Ashley has a JD degree and is an attorney. She has extensive experience as a prosecutor and legal writer, and she has taught and written various law courses.

There are several different ways a party can own an interest in real property. There are possessory types of interests and non-possessory types of interests. This lesson explains the main types of real property ownership.

Possessory Interests

When we talk about ownership interests in real property, we're actually talking about many different types of ownership. Ownership interests come in various forms and, depending on the type of interest, a landowner's rights may be limited. Let's start by exploring some of the possessory interests possible when owning land. A possessory interest is the intent and right of a party to occupy or exercise control over a particular plot of land. This is the type of ownership most of us think about when we think about land ownership. There are three main types of possessory interests: fee simple absolute, life estate, and leasehold. Let's start with the greatest possible interest in land.

Fee Simple Absolute

A fee simple absolute is an ownership interest that includes all rights in the land. Just as the name suggests, this type of estate represents absolute ownership of the land. A fee simple absolute owner may do whatever he or she chooses with the land. The owner can use the land, destroy the land, give the land to someone else, and take items from the land. The landowner is limited only by zoning and building codes or other governmental restrictions.
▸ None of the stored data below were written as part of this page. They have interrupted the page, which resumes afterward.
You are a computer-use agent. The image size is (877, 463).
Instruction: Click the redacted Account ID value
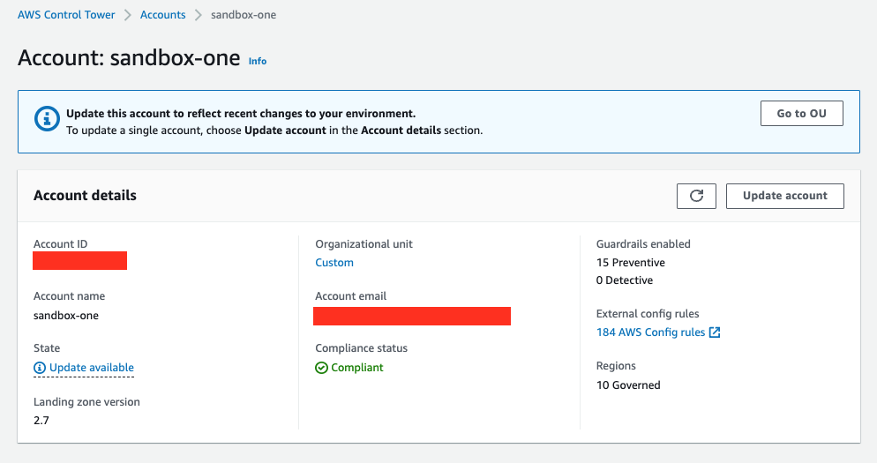click(80, 261)
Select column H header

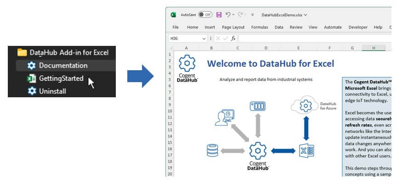[x=373, y=48]
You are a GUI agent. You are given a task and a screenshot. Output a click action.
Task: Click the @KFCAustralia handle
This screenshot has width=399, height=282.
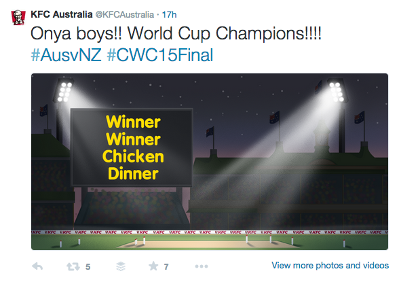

The landowner can deed or will the entire fee simple estate to another person. This means that, should the landowner die without a will, the fee simple absolute ownership will automatically pass to the owner's heirs. Sometimes, a fee simple interest isn't absolute. There are times when a fee simple interest is granted, but the interest comes with certain conditions. These are known as conditional estates. Let's look at two examples.

A fee simple determinable is an ownership interest that automatically ends when a specified event occurs. For example, let's say that I grant my farm to a local agricultural college. My deed says that I grant my land to the university 'as long as it is used for educational purposes.' This means that, if the university stops using the land for educational purposes, the grant automatically ceases, and I own the land again. Or, if I'm deceased, my heirs will own the land.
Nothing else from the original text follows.